Here’s what I tried:
julia> args = ["script.py", "X=\"a b c\""]
2-element Array{String,1}:
"script.py"
"X=\"a b c\""
julia> cmd = `python3 $args`
`python3 script.py 'X="a b c"'`
How can I get rid of the extra ticks?
function escstr(str)
arr = collect(str); # Split string into an array of characters
resultstr = Array{eltype(arr)}(undef,0)
# Foreach character do any substitutions neccesary
for c in arr
if c == '"'
push!(resultstr,'\\','"')
elseif c == '\\'
push!(resultstr,'\\','\\')
else
push!(resultstr,c)
end
end
result = join(resultstr)
return result
end
bashit(str) = run(`bash -c "$str"`)
pstr = escstr( raw""" script.py X="a b c" """)
bashit("python3 $(pstr)")
There’s no extra ticks, that’s just for display. Also definitely don’t use shell to run command.
1 Like
If the argument is typed as X="a b c"
in the shell, then the actual argument passed to the Python script is X=a b c
because the shell interprets the double quotes and removes them but keeps the resulting quoted string as a single argument instead of splitting it on spaces as it would without the quotes. You can do the exact same thing when constructing a Julia command literal:
julia> cmd = `python3 script.jl X="a b c"`
`python3 script.jl 'X=a b c'`
julia> collect(cmd)
3-element Vector{String}:
"python3"
"script.jl"
"X=a b c"
Julia command literals interpret double quotes just like the shell does. By splicing a string value of X="a b c"

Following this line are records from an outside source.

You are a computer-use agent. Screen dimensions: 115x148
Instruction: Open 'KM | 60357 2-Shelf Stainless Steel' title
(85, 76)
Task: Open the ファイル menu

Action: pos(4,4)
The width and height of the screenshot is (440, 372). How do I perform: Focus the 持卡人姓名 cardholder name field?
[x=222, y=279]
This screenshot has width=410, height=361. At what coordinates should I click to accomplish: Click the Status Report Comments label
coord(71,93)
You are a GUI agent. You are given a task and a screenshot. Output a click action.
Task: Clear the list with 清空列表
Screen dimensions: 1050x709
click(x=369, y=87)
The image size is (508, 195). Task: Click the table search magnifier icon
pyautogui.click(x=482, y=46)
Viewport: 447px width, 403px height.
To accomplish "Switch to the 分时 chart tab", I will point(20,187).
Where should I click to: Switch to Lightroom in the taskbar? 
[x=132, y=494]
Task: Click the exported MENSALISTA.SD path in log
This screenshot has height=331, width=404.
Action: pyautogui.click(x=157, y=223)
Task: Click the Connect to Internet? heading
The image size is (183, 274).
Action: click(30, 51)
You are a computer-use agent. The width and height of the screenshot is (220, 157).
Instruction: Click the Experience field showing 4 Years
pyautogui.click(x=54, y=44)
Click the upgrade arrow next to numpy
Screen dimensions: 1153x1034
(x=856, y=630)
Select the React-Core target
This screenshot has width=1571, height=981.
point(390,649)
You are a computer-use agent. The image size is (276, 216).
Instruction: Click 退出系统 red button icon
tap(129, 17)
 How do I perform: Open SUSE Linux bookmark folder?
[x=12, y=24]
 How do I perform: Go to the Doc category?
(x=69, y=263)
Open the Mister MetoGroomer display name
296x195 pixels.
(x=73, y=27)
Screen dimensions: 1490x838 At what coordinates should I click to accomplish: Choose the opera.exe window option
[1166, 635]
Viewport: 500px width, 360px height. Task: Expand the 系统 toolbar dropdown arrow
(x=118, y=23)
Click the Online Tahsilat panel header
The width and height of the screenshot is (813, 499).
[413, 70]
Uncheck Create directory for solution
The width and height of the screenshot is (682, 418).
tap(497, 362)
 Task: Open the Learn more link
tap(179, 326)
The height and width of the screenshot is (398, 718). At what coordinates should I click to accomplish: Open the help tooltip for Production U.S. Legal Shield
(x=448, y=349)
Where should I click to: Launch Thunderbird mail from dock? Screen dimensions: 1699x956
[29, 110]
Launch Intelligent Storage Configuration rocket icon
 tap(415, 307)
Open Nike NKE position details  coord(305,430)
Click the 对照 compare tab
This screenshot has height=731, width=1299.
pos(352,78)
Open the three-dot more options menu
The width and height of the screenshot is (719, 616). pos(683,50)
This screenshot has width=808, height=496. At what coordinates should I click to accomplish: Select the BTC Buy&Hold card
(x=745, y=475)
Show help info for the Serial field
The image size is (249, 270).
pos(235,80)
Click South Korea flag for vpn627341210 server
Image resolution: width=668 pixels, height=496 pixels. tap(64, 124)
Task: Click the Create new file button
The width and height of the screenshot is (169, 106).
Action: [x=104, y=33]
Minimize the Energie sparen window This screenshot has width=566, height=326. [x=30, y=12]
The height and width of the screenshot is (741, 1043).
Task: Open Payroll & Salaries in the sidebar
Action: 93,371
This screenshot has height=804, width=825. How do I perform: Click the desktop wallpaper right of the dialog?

into a command, on the other hand, you are indicating that you actually want the double quotes to be part of the argument rather than interpreted by the command literal (the command literal only interprets what is literally there). If instead you interpolate the exact string that you want the Python script to see, i.e. X=a b c
, then it should do what you want:
julia> arg = "X=a b c"
"X=a b c"
julia> cmd = `python3 script.jl $arg`
`python3 script.jl 'X=a b c'`
Or similarly, you can do this:
julia> vars = "a b c"
"a b c"
julia> cmd = `python3 script.jl X=$vars`
`python3 script.jl 'X=a b c'`
Note that the exact string value that you pass as arg
is exactly what the python script sees as the value of that argument. It completely bypasses any shell quoting or unquoting shenanigans. The fact that you think you need to put double quotes in there is causing all the confusion and that’s just so that you can prevent the shell from splitting the value on spaces, which you don’t want, which then causes further confusion because the shell also removes the double quotes which you didn’t actually want in the argument at all, you only had to add them to prevent space splitting.